A doctor at the hospital thought the man was intoxicated, when he was, in fact, suffering from an ear infection that eventually killed him.
A Health and Disability Commission report into the man's death in 2019 found a doctor assumed he was high on meth.
He had turned up to the hospital emergency department five times over two months with symptoms. The man in his 30s developed a fatal brain abscess which is a rare complication from a middle ear infection.
The Health and Disability Commission said staff failed to do enough to investigate the extent of the disease and whether the man had developed complications.
Te Kōhao Health tumuaki Lady Tureiti Moxon told Morning Report this was not an unusual case.
"This happens very often, and more often than not it is because people have a particular kind of view of who they're dealing with instead of our professionals thinking of them as people and doing the best by the people that are before them."
She said one of the issues with Māori health in the country was that people were dying prematurely from preventable diseases because they were not being given the diagnostic tests they needed.
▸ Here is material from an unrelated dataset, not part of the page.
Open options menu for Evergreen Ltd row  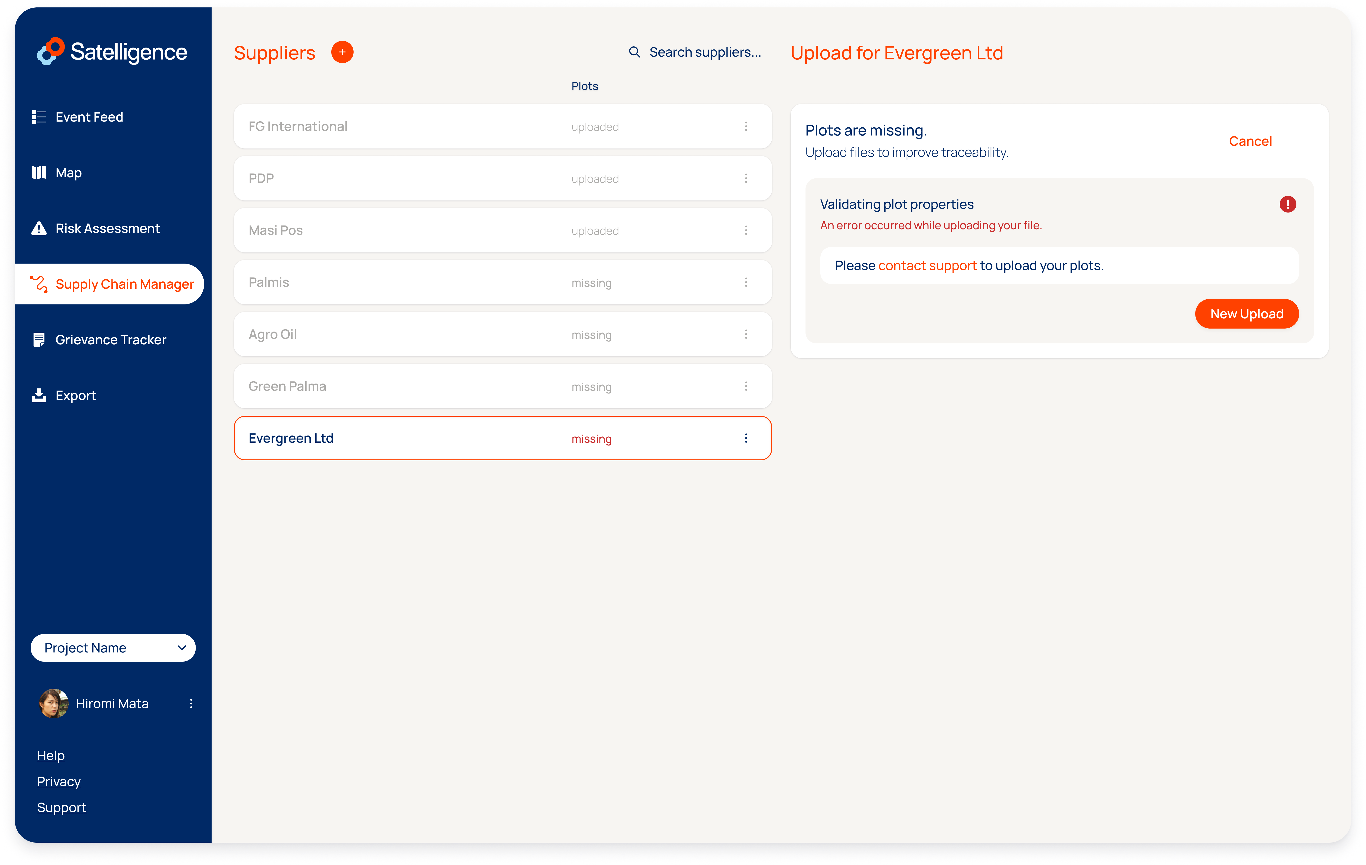tap(745, 438)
"They should have looked at him and said 'OK, five times, that's a record surely', but no 'will send them home ... go to bed, take aspirin, take a panadol and then you'll be all right in the morning'. And then they don't wake up."
She said people needed to be put at the centre of health care in New Zealand.
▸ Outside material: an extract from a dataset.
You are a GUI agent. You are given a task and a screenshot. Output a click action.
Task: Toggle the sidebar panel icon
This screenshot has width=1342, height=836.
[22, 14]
Lady Tureiti hoped the Māori Health Authority would focus on prevention rather than cure.
Hospitals come under Te Whatu Ora - NZ Health Authority.
"This happens very often, and more often than not it is because people have a particular kind of view of who they're dealing with" - Lady Tureiti Moxon
Te Whānau Haunui chief executive Simon Royal said Māori had long had concerns about fair and equitable public health treatment.
He said negative views of hospitals are common and many Māori perceived them as a place to go to die.
Royal said clinician bias had gone on for too long and the monocultural health approach needed to end.
In a statement, Whanganui Hospital said it had made changes to try to avoid cultural barriers and miscommunications since the man's death.
New staff must do equity and cultural inclusion training, and it has a team to help Māori patients navigate the system, a spokesperson said.
The changes had been in place for two years but it was continuing to monitor its ED carefully, they said.
"Te Whatu Ora - Health New Zealand Whanganui expresses its deepest sympathies to all involved in this very sad situation, particularly the whānau who have been grieving the loss of their loved one."